[Stored records]
----
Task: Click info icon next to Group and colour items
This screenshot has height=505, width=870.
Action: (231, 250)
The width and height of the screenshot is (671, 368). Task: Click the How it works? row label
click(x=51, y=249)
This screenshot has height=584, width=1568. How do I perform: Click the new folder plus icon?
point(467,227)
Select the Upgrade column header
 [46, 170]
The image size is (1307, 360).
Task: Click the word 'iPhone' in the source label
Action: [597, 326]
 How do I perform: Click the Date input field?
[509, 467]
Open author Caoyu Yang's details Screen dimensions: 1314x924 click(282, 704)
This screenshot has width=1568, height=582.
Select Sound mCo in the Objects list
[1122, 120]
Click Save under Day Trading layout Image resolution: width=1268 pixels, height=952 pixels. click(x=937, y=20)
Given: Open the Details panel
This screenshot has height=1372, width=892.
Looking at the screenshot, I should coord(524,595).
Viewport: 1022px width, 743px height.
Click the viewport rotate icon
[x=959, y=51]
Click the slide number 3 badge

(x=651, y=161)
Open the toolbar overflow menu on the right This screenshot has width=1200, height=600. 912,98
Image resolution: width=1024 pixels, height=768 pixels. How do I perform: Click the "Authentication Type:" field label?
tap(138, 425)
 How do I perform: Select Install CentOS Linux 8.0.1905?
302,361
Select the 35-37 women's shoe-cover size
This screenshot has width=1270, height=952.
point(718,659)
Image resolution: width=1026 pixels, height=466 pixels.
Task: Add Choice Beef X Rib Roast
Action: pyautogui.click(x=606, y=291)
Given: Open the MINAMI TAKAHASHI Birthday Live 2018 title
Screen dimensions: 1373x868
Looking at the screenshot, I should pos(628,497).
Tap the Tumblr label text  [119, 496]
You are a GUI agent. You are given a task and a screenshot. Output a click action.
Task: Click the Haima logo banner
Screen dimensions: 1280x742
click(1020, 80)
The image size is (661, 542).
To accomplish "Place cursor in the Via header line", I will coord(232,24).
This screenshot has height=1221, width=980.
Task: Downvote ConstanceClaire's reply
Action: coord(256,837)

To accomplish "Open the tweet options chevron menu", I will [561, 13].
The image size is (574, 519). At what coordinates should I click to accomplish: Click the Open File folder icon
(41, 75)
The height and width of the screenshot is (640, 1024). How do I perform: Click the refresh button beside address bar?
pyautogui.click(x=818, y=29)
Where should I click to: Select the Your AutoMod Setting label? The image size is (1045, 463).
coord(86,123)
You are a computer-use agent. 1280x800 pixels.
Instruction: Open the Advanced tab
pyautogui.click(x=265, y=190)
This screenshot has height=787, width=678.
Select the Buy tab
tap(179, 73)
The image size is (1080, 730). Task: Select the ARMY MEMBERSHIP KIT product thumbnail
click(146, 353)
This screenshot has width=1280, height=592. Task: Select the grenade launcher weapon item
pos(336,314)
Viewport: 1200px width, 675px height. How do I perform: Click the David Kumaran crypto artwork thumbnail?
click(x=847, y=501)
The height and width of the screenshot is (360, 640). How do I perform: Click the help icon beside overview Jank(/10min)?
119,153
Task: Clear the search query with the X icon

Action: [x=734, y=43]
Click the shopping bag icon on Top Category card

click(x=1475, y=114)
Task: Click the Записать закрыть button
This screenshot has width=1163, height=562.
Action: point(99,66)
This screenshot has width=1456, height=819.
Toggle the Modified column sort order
----
◆ The problem: The word "menu" appears in some of the lines above. Copy those lines.

◆ Answer section:
Open the toolbar overflow menu on the right This screenshot has width=1200, height=600. 912,98
To accomplish "Open the tweet options chevron menu", I will [561, 13].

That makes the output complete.